The bank's holding company wrote off $584 million in noncash charges due to the pandemic, which caused Berkshire Hills Bancorp to post a net loss of $549 million, or $10.93 per share, during the second quarter that ended June 30.
Those figures are based on the bank's earnings statement, which was released last week. Core earnings dropped by $6 million, or 13 cents per share.
The noncash charges included a $554 million goodwill impairment charge ($11.02 per share), and an additional $30 million to provide for greater projected credit losses related to the COVID-19 pandemic, the bank disclosed. Goodwill impairment is an accounting charge that companies apply after the assets and liabilities they acquire are priced higher than their identifiable value at the time of purchase.
Most of the $554 million that the bank wrote off was related to the company's previous bank acquisitions, which generally consist of an exchange of shares based on the market value at the time of purchase.
The pandemic has caused industrywide stock prices and earnings expectations to decline significantly. The write-off of those noncash charges had no material impact on Berkshire's cash flow, liquidity or regulatory capital during the second quarter. The bank's holding company had generated positive cash earnings before these noncash charges were taken off the books, and continued to strengthen its regulatory capital ratios and liquidity, while growing loans and deposits, according to the earnings statement.

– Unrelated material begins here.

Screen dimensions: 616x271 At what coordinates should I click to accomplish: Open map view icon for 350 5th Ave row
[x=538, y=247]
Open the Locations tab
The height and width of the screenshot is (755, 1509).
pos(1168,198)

"It is not a reflection on anything the bank is doing right now," said Berkshire Bank spokesman Jeffrey Mathews, referring to the write-offs of the noncash charges. "It's solely based on the price of Berkshire and other bank stocks at the moment. As you know, they've all been driven down by the pandemic.
"No one should be worried about a run on the bank. All the capital that the bank is reported to have is there and the metrics are getting stronger on a cash basis."
The holding company's total assets remained at $13.2 billion during the second quarter, as earning assets growth generally was offset by the enactment of the goodwill assessment. Total deposits increased 7 percent during the second quarter, to $704 million. The balance of Berkshire's Paycheck Protection Program loans increased to $706 million during the second quarter, as loans have been granted to 5,000 customers. The Berkshire Bank Foundation, the bank's charitable arm, provided more than $1 million in COVID-19 support from March to June.
Berkshire Bank has changed its procedure for declaring the payment of dividends and now is expected to announce them during the third month of each quarter, rather than with the quarterly earnings release.